Sementara itu, surplus neraca perdagangan di antaranya terjadi untuk perdagangan ke Uni Eropa dan Amerika Serikat.

Pengamat ekonomi dari Indef, Fadhil Hasan, mengemukakan, Indonesia sebenarnya sudah mengalami defisit neraca perdagangan dengan China sejak tahun 2008 atau sebelum pemberlakuan perdagangan bebas ASEAN-China (ACFTA).

Akan tetapi, muncul indikasi terjadi peningkatan defisit setelah pemberlakuan ACFTA. Industri manufaktur Indonesia, misalnya, semakin sulit menghadapi China dengan penurunan tarif yang berkisar 0-5 persen.

Selama ini, impor dari China umumnya berupa manufaktur dan produk massal sehingga lebih mudah merespons perdagangan bebas.
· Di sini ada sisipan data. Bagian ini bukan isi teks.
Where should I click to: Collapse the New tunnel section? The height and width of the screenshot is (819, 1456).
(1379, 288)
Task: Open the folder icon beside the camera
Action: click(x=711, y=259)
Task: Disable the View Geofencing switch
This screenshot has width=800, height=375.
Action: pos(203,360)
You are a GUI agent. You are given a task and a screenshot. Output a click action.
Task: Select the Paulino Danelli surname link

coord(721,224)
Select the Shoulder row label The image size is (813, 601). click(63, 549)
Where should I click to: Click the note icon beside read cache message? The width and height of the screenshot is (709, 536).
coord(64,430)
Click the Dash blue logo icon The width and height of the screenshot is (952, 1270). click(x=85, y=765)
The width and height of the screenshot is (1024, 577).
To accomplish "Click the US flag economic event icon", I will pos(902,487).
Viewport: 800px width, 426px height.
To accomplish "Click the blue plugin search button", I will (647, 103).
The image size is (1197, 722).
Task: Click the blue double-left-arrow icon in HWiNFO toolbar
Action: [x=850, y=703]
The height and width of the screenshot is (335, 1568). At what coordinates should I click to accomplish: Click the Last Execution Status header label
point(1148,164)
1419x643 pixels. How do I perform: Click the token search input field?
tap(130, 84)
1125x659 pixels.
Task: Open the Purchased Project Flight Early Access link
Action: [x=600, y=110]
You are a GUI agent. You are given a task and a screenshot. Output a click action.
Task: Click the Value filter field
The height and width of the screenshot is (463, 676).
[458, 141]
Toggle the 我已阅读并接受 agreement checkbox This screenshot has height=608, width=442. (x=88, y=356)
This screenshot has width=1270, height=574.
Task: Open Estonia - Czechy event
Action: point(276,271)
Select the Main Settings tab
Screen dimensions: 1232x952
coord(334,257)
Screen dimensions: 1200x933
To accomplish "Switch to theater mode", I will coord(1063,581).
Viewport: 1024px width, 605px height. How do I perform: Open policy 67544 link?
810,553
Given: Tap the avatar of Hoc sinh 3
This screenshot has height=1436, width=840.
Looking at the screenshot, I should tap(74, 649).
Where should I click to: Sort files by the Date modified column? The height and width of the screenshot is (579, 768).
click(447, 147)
Sebaliknya, Indonesia lebih banyak mengandalkan ekspor sumber daya alam (resource based).

”Indonesia harus melakukan strategi guna mengantisipasi dampak ACFTA dengan mengoptimalkan keunggulan sumber daya,” ujarnya.

Strategi yang perlu diterapkan, ujar Fadhil, adalah komplementer, yakni mendorong spesialisasi perdagangan untuk komoditas alam yang tak dimiliki China, misalnya karet, CPO, kakao, kopi, dan produk turunannya.

Selain itu, mendorong investasi China di Indonesia guna meningkatkan neraca modal. Di sisi lain, pemerintah perlu mendorong pengalihan aktivitas industri yang tidak kompetitif ke industri yang masih kompetitif.

Secara keseluruhan, nilai impor Indonesia pada triwulan I mencapai 30,03 miliar dollar AS atau naik 57,31 persen dibandingkan dengan periode yang sama tahun lalu. Kenaikan terjadi untuk semua golongan barang, seperti barang konsumsi, bahan baku, dan barang modal.

Adapun kumulatif ekspor dalam triwulan I mencapai 35,39 miliar dollar AS atau naik 53,68 persen dari periode yang sama tahun lalu.

Inflasi 1,15 persen

Sementara itu, laju inflasi pada kuartal I-2010, Januari-April, mencapai 1,15 persen. Sumbangan terbesar inflasi bersumber dari bahan makanan, terutama bawang putih (0,04 persen) serta tomat dan sayur (0,03 persen).

Sebaliknya, harga beras justru turun 0,07 persen. ”Penurunan harga beras disebabkan euforia adanya panen di banyak tempat,” ujar Rusman.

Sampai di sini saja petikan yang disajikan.